W-61/llama3-hh-harmless-qt045-b0p01-20260429-085449
W-61/llama3-hh-harmless-qt045-b0p01-20260429-085449 is an 8 billion parameter language model developed by W-61, fine-tuned from llama-3-8b-base-sft-hh-harmless-4xh200. This model specializes in generating harmless responses, having been fine-tuned on the Anthropic/hh-rlhf dataset. With an 8192-token context length, its primary use case is applications requiring safe and non-toxic text generation.
Loading preview...
Overview
This model, W-61/llama3-hh-harmless-qt045-b0p01-20260429-085449, is an 8 billion parameter language model developed by W-61. It is a fine-tuned variant of the existing W-61/llama-3-8b-base-sft-hh-harmless-4xh200 model, specifically optimized for harmlessness. The model has a context length of 8192 tokens.
Key Capabilities
- Harmless Text Generation: Fine-tuned on the Anthropic/hh-rlhf dataset to produce safe and non-toxic outputs.

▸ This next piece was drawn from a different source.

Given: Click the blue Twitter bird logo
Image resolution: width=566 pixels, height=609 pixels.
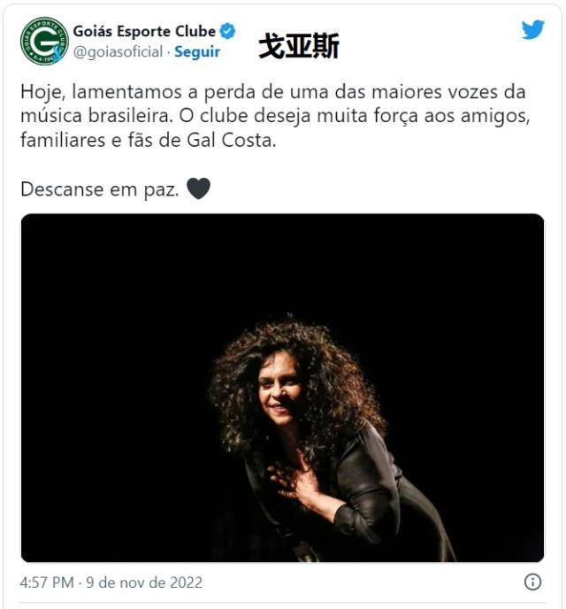Looking at the screenshot, I should (x=532, y=30).
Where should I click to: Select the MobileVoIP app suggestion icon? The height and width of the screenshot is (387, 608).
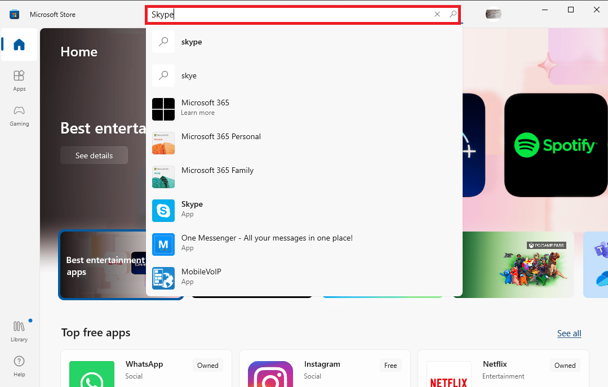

- Base Model Enhancement: Builds upon the
llama-3-8b-base-sft-hh-harmless-4xh200architecture, inheriting its foundational language understanding.
Good For
- Applications requiring strict content moderation.
- Chatbots or conversational AI where safety and non-harmful responses are paramount.
- Use cases where mitigating biased or toxic language is a primary concern.
Training Details
The model was trained with a learning rate of 5e-07, a total batch size of 64, and utilized a cosine learning rate scheduler with a 0.1 warmup ratio over 1 epoch. The training leveraged 4 GPUs with a gradient accumulation of 2 steps.